Video Transcript
Determine, to the nearest
hundredth, the component of vector 𝐕 along 𝐀𝐁 given that 𝐕 equals negative
seven, two, 10 and the coordinates of 𝐀 and 𝐁 are one, negative four, negative
eight and three, two, zero, respectively.
Okay, in this exercise, we have a
three-dimensional vector 𝐕 and points in three-dimensional space 𝐴 and 𝐵. Let’s say that point 𝐴 is located
here and point 𝐵 is here. We want to solve for the component
of this given vector 𝐕 along a vector 𝐀𝐁. This vector 𝐀𝐁 will go from point
𝐴 to point 𝐵 looking like this. And to calculate the component of
vector 𝐕 along 𝐀𝐁, we’ll want to know the components of vector 𝐀𝐁.
To solve for those, we can subtract
the coordinates of point 𝐴 from the coordinates of point 𝐵. In other words, we could write that
vector 𝐀𝐁 equals 𝐁 minus 𝐀 in vector form.
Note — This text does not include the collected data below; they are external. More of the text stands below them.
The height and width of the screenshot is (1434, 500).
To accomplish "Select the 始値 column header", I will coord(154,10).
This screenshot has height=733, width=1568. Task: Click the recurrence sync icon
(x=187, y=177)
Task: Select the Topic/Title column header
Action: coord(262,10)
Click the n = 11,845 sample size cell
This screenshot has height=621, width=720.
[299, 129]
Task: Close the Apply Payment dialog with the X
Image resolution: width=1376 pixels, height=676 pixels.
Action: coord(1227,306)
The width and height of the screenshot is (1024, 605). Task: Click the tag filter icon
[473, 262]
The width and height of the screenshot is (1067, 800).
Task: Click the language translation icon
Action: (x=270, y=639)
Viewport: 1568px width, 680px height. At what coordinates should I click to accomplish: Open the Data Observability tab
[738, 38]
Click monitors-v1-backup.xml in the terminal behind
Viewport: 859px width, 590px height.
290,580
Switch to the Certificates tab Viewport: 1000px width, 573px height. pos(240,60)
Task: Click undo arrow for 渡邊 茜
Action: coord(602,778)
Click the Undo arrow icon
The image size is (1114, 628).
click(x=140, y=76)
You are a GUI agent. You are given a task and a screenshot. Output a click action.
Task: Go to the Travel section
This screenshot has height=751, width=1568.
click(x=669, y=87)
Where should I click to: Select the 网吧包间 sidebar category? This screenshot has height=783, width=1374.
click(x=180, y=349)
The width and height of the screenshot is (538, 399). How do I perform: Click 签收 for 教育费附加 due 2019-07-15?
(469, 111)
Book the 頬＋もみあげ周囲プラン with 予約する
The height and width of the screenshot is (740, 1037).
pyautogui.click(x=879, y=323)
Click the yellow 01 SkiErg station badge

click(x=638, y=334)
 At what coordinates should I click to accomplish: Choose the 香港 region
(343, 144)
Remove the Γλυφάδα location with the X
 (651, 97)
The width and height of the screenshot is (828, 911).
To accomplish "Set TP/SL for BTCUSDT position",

Substituting in the coordinates of
𝐵 and 𝐴, we find subtracting those of 𝐴 from those of 𝐵 gives us a vector with
components of three minus one or two, two minus negative four or six, and zero minus
negative eight or eight. So then we now have our vector
𝐀𝐁. And as we’ve seen, we want to solve
for the component of vector 𝐕 that lies along 𝐀𝐁.
We can begin to do this by
recalling that the scalar projection of one vector onto another is equal to the dot
product of those two vectors divided by the magnitude of the vector being projected
onto. In our example, as we calculate the
component of vector 𝐕 along 𝐀𝐁, we’re computing the scalar projection of 𝐕 onto
𝐀𝐁. Therefore, we can say that the
quantity we want to solve for is given by 𝐕 dot 𝐀𝐁 over the magnitude of vector
𝐀𝐁.
Remembering that the magnitude of a
vector is equal to the square root of the sum of the squares of the components of
that vector, we see that what we want to calculate is this dot product over this
square root. Carrying out this dot product, we
start by multiplying the respective components of these two vectors together. And then working in our
denominator, we know that two squared is four, six squared is 36, and eight squared
is 64. So our fraction simplifies to
negative 14 plus 12 plus 80 divided by the square root of four plus 36 plus 64. This equals 78 over the square root
of 104.
And we could leave this as our
answer, except that we’re told to determine this overlap to the nearest
hundredth. If we enter this fraction on our
calculator then, to the nearest hundredth, it equals 7.65. That’s the component of vector 𝐕
along vector 𝐀𝐁.